====== EXTRACTED TEXT ======

If there is an Australian parallel to Harrison's music, it would be the early films of Peter Weir, who made the Outback both beautiful and alluring, even in the face of its inherent danger. There's a wild beauty to the disc that amplifies the trio's off-kilter approach. Natural process is a big subject with Harrison, as heard on the mercurial title track and the heartbreaking "Music To Forget. The former track is immersed in the ebb and flow of nature, and of life; the latter is a sober example of the grieving process, as Harrison shows that the past needs to be relived in order to get beyond it.

====== DATASET CONTENT ======

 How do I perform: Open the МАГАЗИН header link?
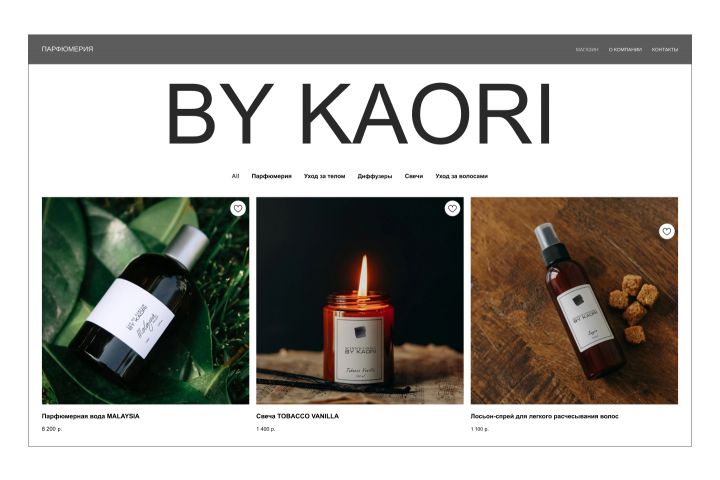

======

WHAT YOU NEED TO DO –
a) In the review of Harrison's music, update the passage starting at "If there is" and ending at "get beyond it.", putting "bush" in place of "Outback".
b) Rewrite the paragraph of the review of Harrison's music that begins "If there is an Australian parallel" as a short list of its main points.
c) In the review of Harrison's music, whose early films are named as an Australian parallel to that music?
The data stands apart from the review of Harrison's music and is separate material.

SOLUTION SET –
a)
If there is an Australian parallel to Harrison's music, it would be the early films of Peter Weir, who made the bush both beautiful and alluring, even in the face of its inherent danger. There's a wild beauty to the disc that amplifies the trio's off-kilter approach. Natural process is a big subject with Harrison, as heard on the mercurial title track and the heartbreaking "Music To Forget. The former track is immersed in the ebb and flow of nature, and of life; the latter is a sober example of the grieving process, as Harrison shows that the past needs to be relived in order to get beyond it.

b)
- Harrison's music is likened to Peter Weir's early films, which made the Outback beautiful and alluring despite its danger.
- The disc has a wild beauty that amplifies the trio's off-kilter approach.
- Natural process is a major subject for Harrison.
- The title track is immersed in the ebb and flow of nature and life.
- Another track is a sober picture of grief. It shows that the past must be relived to get beyond it.

c) Peter Weir's.